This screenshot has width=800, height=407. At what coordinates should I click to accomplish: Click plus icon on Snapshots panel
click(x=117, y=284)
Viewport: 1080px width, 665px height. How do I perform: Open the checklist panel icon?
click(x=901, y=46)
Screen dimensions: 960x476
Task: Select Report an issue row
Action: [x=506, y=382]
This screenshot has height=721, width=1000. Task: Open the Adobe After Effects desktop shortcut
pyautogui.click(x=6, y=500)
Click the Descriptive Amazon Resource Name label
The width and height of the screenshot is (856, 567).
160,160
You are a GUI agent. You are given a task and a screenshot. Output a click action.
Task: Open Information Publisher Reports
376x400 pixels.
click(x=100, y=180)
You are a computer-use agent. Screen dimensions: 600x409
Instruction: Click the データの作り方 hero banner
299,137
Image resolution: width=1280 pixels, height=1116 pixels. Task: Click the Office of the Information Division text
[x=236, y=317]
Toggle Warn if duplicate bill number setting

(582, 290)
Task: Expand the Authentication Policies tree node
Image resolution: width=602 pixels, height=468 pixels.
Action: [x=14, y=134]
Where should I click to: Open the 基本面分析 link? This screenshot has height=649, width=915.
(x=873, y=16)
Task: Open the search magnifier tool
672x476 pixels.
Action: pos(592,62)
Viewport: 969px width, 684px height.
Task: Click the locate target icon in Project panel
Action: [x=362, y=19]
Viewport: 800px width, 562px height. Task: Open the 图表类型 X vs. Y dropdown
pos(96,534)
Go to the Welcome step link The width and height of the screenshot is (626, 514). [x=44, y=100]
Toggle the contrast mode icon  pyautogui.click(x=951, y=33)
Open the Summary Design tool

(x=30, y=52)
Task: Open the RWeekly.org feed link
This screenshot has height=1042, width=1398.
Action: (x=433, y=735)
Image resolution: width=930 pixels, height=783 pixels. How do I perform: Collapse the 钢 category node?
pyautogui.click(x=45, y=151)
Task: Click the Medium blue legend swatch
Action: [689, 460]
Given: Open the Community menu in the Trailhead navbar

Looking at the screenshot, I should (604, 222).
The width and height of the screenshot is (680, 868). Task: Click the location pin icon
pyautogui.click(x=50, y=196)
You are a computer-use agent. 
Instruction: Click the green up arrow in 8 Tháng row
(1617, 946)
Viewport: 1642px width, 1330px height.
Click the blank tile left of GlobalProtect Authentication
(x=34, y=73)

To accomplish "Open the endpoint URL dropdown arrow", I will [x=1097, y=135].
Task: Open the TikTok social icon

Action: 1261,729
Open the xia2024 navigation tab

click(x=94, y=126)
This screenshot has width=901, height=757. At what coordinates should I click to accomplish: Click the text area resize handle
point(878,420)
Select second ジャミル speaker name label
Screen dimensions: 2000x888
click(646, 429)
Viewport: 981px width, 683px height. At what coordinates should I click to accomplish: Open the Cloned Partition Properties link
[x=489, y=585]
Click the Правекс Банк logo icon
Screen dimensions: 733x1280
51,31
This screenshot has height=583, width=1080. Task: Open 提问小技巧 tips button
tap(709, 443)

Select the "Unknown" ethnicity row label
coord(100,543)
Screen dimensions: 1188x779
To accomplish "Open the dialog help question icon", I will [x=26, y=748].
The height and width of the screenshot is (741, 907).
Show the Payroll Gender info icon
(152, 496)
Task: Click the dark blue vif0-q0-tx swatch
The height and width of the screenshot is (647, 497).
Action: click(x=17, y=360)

TASK GOAL: For this exercise, output the entries above exactly as written.

WRITTEN ANSWER:
This screenshot has width=800, height=407. At what coordinates should I click to accomplish: Click plus icon on Snapshots panel
click(x=117, y=284)
Viewport: 1080px width, 665px height. How do I perform: Open the checklist panel icon?
click(x=901, y=46)
Screen dimensions: 960x476
Task: Select Report an issue row
Action: [x=506, y=382]
This screenshot has height=721, width=1000. Task: Open the Adobe After Effects desktop shortcut
pyautogui.click(x=6, y=500)
Click the Descriptive Amazon Resource Name label
The width and height of the screenshot is (856, 567).
160,160
You are a GUI agent. You are given a task and a screenshot. Output a click action.
Task: Open Information Publisher Reports
376x400 pixels.
click(x=100, y=180)
You are a computer-use agent. Screen dimensions: 600x409
Instruction: Click the データの作り方 hero banner
299,137
Image resolution: width=1280 pixels, height=1116 pixels. Task: Click the Office of the Information Division text
[x=236, y=317]
Toggle Warn if duplicate bill number setting

(582, 290)
Task: Expand the Authentication Policies tree node
Image resolution: width=602 pixels, height=468 pixels.
Action: [x=14, y=134]
Where should I click to: Open the 基本面分析 link? This screenshot has height=649, width=915.
(x=873, y=16)
Task: Open the search magnifier tool
672x476 pixels.
Action: pos(592,62)
Viewport: 969px width, 684px height.
Task: Click the locate target icon in Project panel
Action: [x=362, y=19]
Viewport: 800px width, 562px height. Task: Open the 图表类型 X vs. Y dropdown
pos(96,534)
Go to the Welcome step link The width and height of the screenshot is (626, 514). [x=44, y=100]
Toggle the contrast mode icon  pyautogui.click(x=951, y=33)
Open the Summary Design tool

(x=30, y=52)
Task: Open the RWeekly.org feed link
This screenshot has height=1042, width=1398.
Action: (x=433, y=735)
Image resolution: width=930 pixels, height=783 pixels. How do I perform: Collapse the 钢 category node?
pyautogui.click(x=45, y=151)
Task: Click the Medium blue legend swatch
Action: [689, 460]
Given: Open the Community menu in the Trailhead navbar

Looking at the screenshot, I should (604, 222).
The width and height of the screenshot is (680, 868). Task: Click the location pin icon
pyautogui.click(x=50, y=196)
You are a computer-use agent. 
Instruction: Click the green up arrow in 8 Tháng row
(1617, 946)
Viewport: 1642px width, 1330px height.
Click the blank tile left of GlobalProtect Authentication
(x=34, y=73)

To accomplish "Open the endpoint URL dropdown arrow", I will [x=1097, y=135].
Task: Open the TikTok social icon

Action: 1261,729
Open the xia2024 navigation tab

click(x=94, y=126)
This screenshot has width=901, height=757. At what coordinates should I click to accomplish: Click the text area resize handle
point(878,420)
Select second ジャミル speaker name label
Screen dimensions: 2000x888
click(646, 429)
Viewport: 981px width, 683px height. At what coordinates should I click to accomplish: Open the Cloned Partition Properties link
[x=489, y=585]
Click the Правекс Банк logo icon
Screen dimensions: 733x1280
51,31
This screenshot has height=583, width=1080. Task: Open 提问小技巧 tips button
tap(709, 443)

Select the "Unknown" ethnicity row label
coord(100,543)
Screen dimensions: 1188x779
To accomplish "Open the dialog help question icon", I will [x=26, y=748].
The height and width of the screenshot is (741, 907).
Show the Payroll Gender info icon
(152, 496)
Task: Click the dark blue vif0-q0-tx swatch
The height and width of the screenshot is (647, 497).
Action: click(x=17, y=360)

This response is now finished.